1.6 Em 15 de Março de 2022 foi proferido despacho arbitral, dispensando a reunião prevista no art. 18º do RJAT, determinando que as partes poderiam apresentar alegações, onde poderia ser discutida a questão das excepções.

 

1.7 A Requerente veio apresentar alegações a 25 de Março de 2022, nas quais defendeu a improcedência da excepção, sustentando ser entendimento pacífico tanto na Jurisprudência como na Doutrina que os actos de indeferimento de pretensões dos sujeitos passivos – i.e., actos de segundo grau - poderão ser arbitráveis junto do CAAD, na condição de eles próprios terem apreciado a legalidade de um acto de liquidação de imposto - i.e., de um acto de primeiro grau.

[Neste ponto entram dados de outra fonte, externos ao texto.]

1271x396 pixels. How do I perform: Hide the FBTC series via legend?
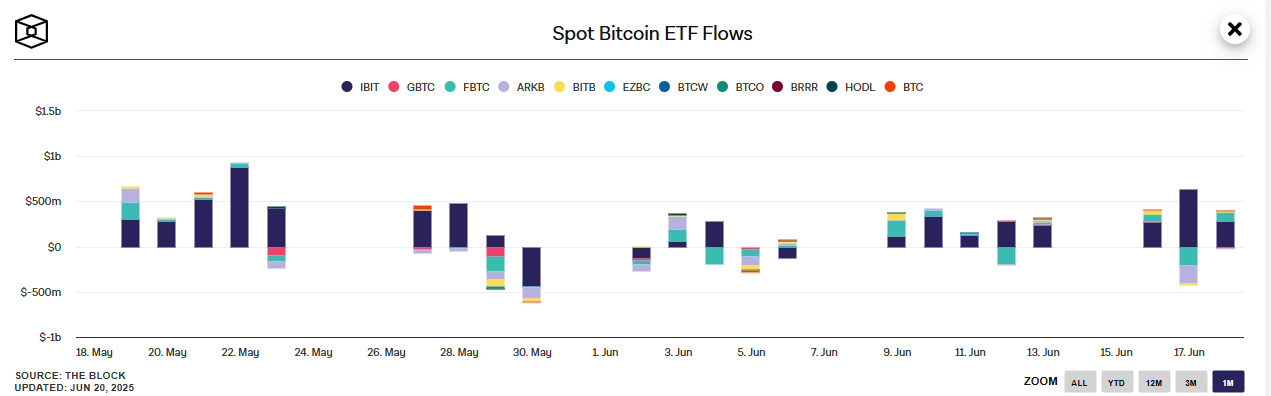[x=466, y=87]
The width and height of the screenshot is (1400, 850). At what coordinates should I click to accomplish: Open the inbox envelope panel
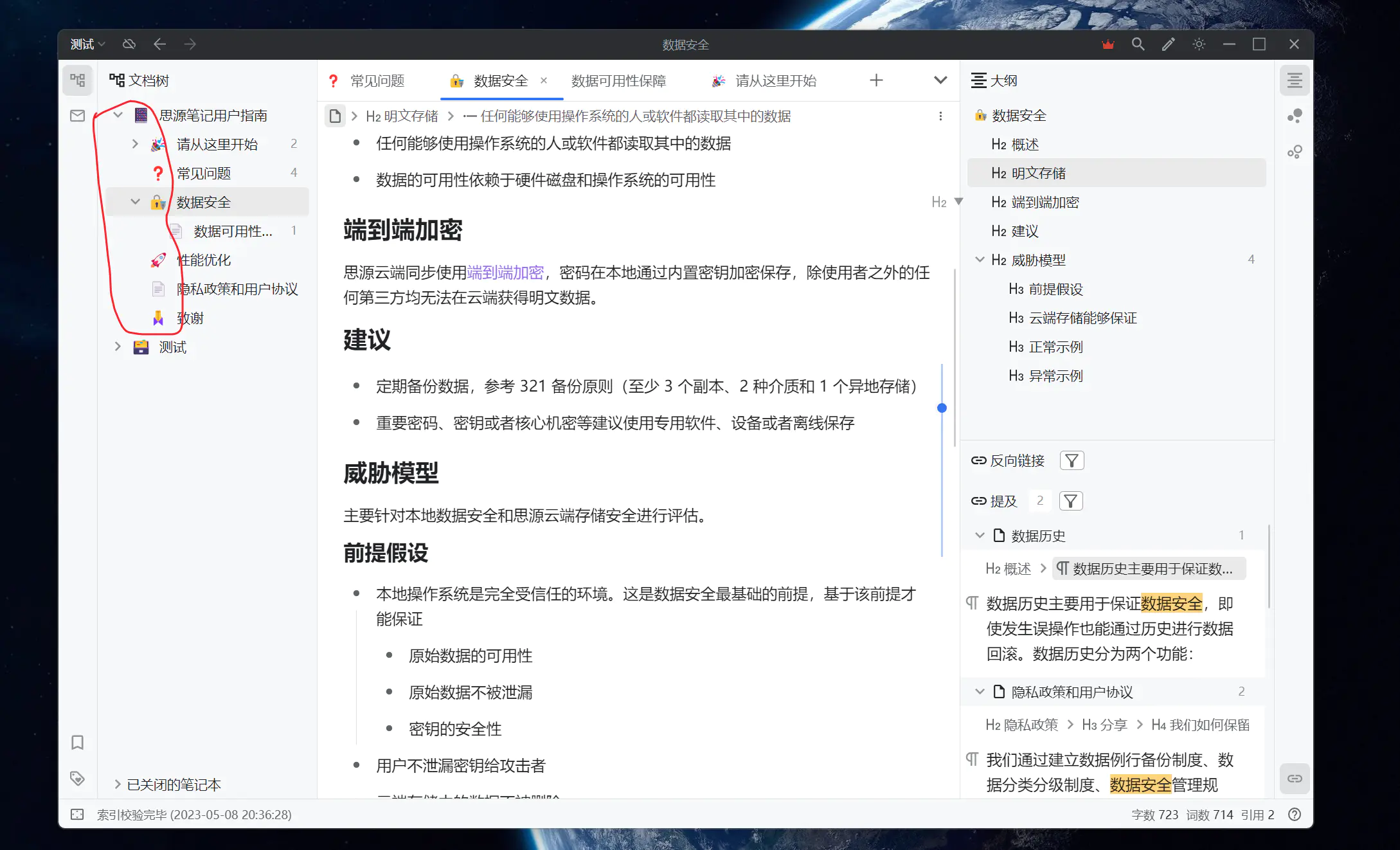coord(78,116)
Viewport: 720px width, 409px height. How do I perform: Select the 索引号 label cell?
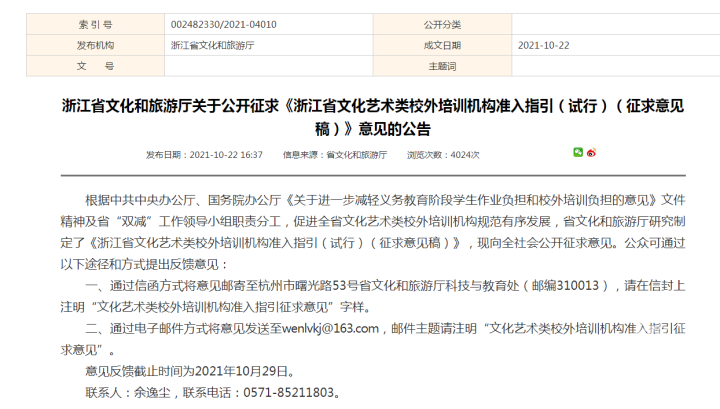95,24
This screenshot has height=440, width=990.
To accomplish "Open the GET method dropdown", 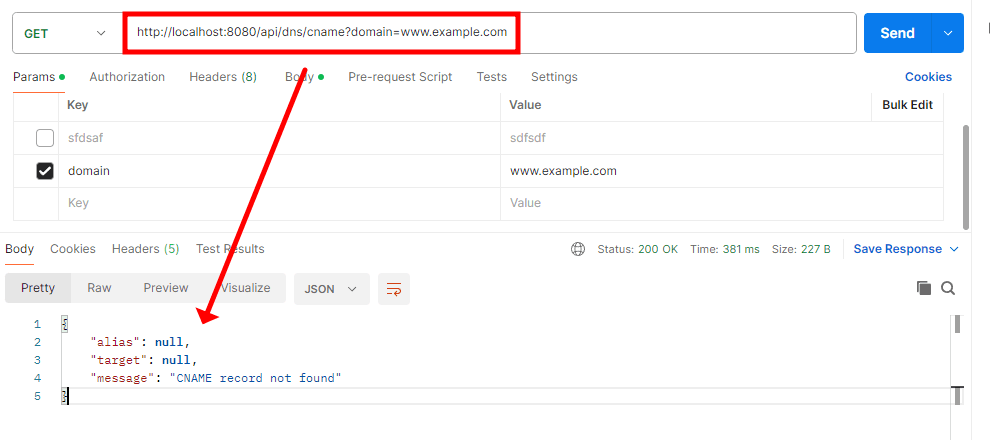I will click(64, 33).
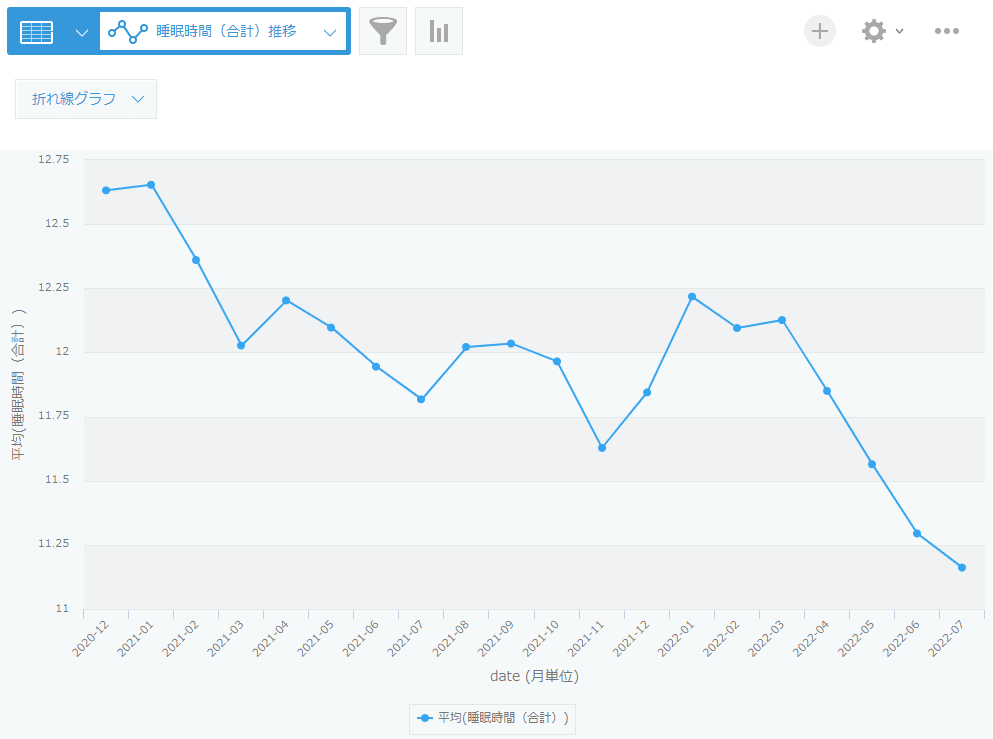Expand chevron next to table icon
The width and height of the screenshot is (993, 739).
coord(82,32)
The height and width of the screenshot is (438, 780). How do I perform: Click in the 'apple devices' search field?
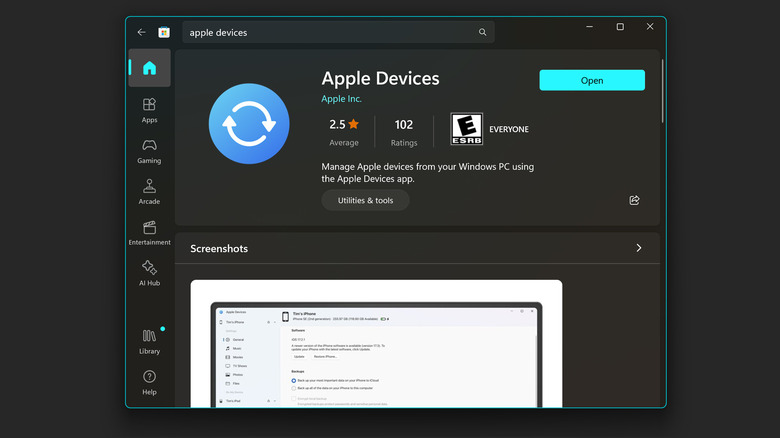[330, 32]
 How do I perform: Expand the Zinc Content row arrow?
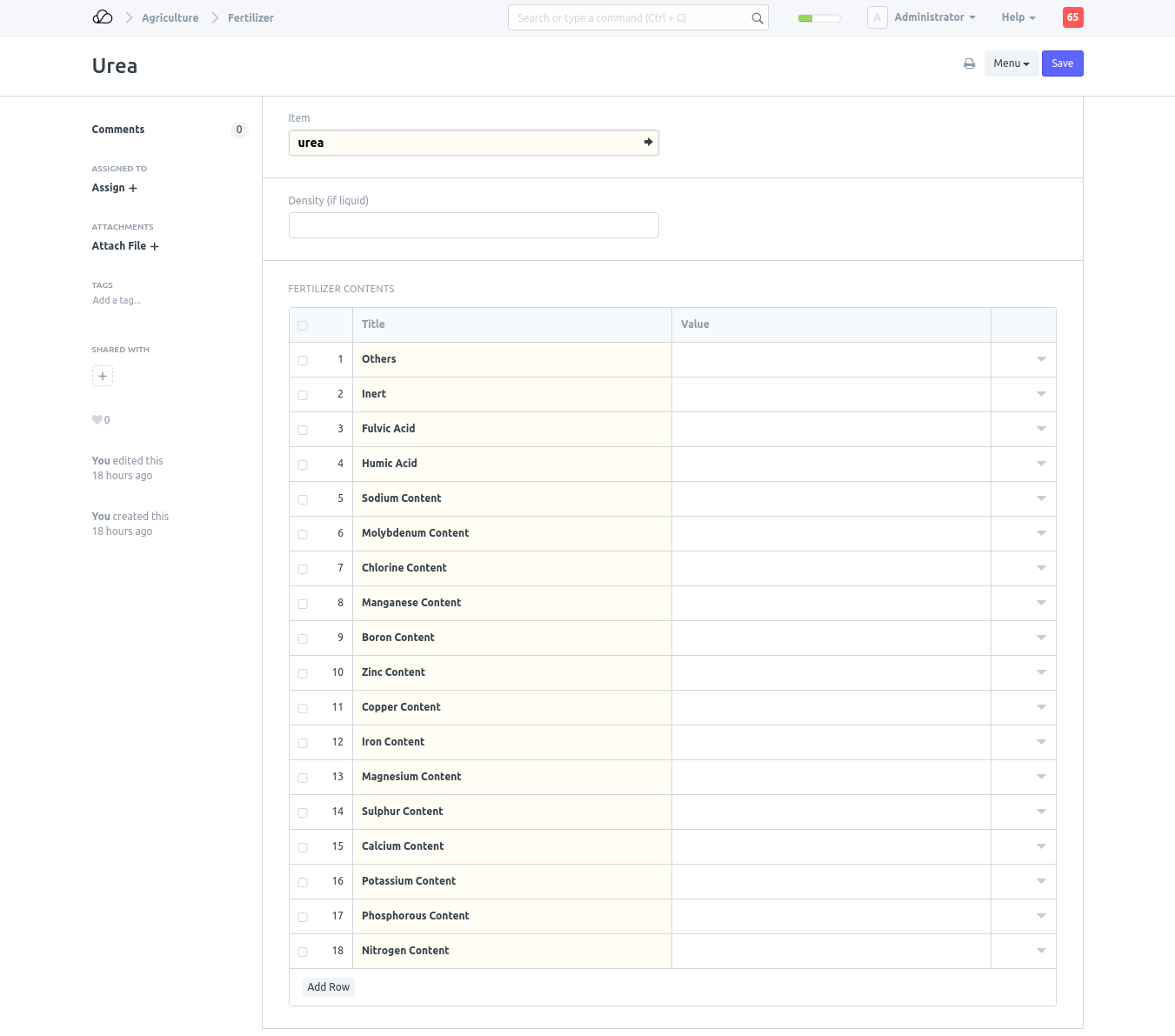click(1041, 672)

Em relação ao fundo da causa, sustentou que se encontravam cumpridos os requisitos cumulativos para a Revisão Oficiosa (pela AT) da autoliquidação de IVA do ano 2015, a saber: a) a Requerente encontrava-se dentro do prazo de 4 anos previsto no n.º 1 do artigo 78.º da LGT e no n.º 2 do artigo 98.º do Código do IVA para a apresentação do Pedido de Revisão Oficiosa; b) o erro relativo ao regime jurídico aplicável à dedução do imposto incorrido na aquisição de recursos de utilização mista durante o ano de 2015 considera-se “imputável aos serviços”.

 

 

1.8 Por sua vez, a Autoridade Tributária limitou-se nas suas alegações a reproduzir tudo quanto já tinha deduzido e contestado em sede de Resposta, considerando que a acção deverá ser julgada totalmente improcedente.

 

1.9 As partes não mais vieram aos autos manifestar-se.

 

2. SANEAMENTO

 

O Tribunal foi regularmente constituído.

As partes têm personalidade e capacidade judiciárias, mostram-se legítimas e encontram-se regularmente representadas.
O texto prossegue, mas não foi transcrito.